The BAC summoned all bidding records and qualification requirements submitted by Smartmatic for its “perusal in relation to the issues that have been raised in connection with the 2009 (PCOS) procurement process.”
The Comelec notice, a copy of which was obtained by the Inquirer, was signed by BAC chair Helen Aguila-Flores, vice chair Jubil Surmieda and member Charlie Yap and addressed to Filipinas Ordoño, Smartmatic’s sales manager and authorized representative.
Answer allegations first
The BAC cited the following nongovernment organizations as being behind the filing of a 210-page complaint against Smartmatic: Citizens for Clean and Credible Elections (C3E); National Labor Union; Anti-Trapo Movement of the Philippines; League of Elder and Aging Persons; Philippine Association of Free Labor Unions; Kaakbay Citizens Development Initiatives; Filipino Service Workers; ACCO Homes Neighborhood Association; and Alliance of Government and Private Retired Employees.

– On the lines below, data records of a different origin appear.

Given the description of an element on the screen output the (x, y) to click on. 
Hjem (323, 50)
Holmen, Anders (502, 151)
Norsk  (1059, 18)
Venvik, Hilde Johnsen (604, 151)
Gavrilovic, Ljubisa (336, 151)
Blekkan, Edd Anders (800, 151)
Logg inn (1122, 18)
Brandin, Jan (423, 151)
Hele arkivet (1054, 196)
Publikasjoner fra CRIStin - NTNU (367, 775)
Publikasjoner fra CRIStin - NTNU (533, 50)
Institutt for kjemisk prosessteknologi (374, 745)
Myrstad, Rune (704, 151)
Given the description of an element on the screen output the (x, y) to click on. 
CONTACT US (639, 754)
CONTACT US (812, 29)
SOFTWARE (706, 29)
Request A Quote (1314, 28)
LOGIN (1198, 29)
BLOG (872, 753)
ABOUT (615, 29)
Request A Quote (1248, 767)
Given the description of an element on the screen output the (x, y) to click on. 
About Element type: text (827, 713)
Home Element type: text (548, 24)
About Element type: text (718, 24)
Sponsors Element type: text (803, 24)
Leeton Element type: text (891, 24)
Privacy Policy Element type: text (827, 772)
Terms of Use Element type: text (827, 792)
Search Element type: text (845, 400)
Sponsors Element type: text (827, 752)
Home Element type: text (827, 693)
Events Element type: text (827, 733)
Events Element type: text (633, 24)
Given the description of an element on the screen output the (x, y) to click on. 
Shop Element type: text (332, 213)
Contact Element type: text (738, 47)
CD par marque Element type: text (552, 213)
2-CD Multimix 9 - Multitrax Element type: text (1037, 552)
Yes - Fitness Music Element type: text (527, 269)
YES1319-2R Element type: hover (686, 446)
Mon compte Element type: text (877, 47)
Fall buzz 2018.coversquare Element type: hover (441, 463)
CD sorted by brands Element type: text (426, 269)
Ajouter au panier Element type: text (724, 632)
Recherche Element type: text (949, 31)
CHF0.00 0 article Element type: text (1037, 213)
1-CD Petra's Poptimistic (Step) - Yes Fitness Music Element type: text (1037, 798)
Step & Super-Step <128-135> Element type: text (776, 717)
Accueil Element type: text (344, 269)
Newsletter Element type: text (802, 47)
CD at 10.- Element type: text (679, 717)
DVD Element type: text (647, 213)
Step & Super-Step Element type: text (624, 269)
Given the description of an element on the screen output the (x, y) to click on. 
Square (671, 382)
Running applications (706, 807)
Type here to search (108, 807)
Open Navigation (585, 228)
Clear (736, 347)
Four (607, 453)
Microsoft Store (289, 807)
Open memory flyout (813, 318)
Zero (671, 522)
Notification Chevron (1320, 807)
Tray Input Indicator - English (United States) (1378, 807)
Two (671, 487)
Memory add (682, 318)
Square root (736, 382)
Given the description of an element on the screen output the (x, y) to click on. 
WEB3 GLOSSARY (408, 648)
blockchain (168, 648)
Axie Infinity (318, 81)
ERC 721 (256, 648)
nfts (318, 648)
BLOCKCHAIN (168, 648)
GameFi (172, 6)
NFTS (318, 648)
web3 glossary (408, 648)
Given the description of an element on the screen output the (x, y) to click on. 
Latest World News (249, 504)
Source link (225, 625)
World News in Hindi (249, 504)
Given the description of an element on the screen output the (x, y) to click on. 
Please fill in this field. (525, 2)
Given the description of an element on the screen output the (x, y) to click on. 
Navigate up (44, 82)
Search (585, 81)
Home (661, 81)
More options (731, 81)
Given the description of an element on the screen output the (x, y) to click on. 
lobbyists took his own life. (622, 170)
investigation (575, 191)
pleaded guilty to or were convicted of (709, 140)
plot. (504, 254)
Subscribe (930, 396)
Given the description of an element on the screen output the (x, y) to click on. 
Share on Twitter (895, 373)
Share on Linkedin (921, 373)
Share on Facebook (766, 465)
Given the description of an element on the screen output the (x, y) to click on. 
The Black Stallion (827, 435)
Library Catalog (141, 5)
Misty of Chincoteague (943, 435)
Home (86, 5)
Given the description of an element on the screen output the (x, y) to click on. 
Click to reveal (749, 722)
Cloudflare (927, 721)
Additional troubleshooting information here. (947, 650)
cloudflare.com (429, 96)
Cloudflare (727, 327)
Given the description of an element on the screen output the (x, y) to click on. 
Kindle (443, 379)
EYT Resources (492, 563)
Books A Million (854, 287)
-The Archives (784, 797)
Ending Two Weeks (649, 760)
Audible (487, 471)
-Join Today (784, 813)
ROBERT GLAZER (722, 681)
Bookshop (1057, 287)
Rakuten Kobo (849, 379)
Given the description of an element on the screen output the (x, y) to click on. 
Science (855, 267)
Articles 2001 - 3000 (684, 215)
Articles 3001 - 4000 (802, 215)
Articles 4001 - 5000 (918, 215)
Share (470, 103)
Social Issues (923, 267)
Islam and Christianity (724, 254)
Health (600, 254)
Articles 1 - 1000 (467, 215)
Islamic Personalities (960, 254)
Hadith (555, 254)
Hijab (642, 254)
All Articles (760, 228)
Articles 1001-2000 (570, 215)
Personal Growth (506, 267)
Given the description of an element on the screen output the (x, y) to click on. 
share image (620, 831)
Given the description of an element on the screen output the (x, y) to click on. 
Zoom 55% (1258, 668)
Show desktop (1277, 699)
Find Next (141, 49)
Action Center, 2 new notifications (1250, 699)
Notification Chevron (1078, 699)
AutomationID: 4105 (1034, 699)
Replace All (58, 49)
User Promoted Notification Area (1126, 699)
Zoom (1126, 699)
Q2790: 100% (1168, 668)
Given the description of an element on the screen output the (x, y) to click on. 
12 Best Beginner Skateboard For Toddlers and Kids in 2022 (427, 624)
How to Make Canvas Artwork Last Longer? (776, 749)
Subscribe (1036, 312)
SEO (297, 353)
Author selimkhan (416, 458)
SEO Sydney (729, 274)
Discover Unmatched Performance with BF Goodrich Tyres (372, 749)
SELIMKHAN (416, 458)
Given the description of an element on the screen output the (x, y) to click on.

In a related development, former Comelec Commissioner Gregorio Larrazabal said Smartmatic should first answer all the issues raised against it before the poll agency could even consider its qualification to supply additional PCOS machines.
“They have to answer those questions before they continue,” said Larrazabal, who was in charge of the Comelec’s automated poll system in 2010.
In a statement, Larrazabal also said: “If they can answer, good. If they cannot, you know Smartmatic is not the only vendor in the world. There are several who can provide us with an automated election.”
Last week, the C3E-led coalition formally asked the Comelec to blacklist Smartmatic for alleged misrepresentation and violation of its supply contract and the automated election law.
The group pointed out that the foreign company was not the manufacturer of the voting machines contrary to its claim that Taiwan-based Jarltech International Corp. was its subsidiary when it submitted its ISO certification to the Comelec in 2009.
The ISO certification was among the requirements for a supplier of the PCOS machines.
It turned out that Smartmatic was “neither a majority owner of Jarltech; it merely subcontracted the production of the PCOS machines to Jarltech,” C3E said.
Smartmatic, the group said, was guilty of misrepresentation for claiming it owned the automated election technology used in the 2010 polls.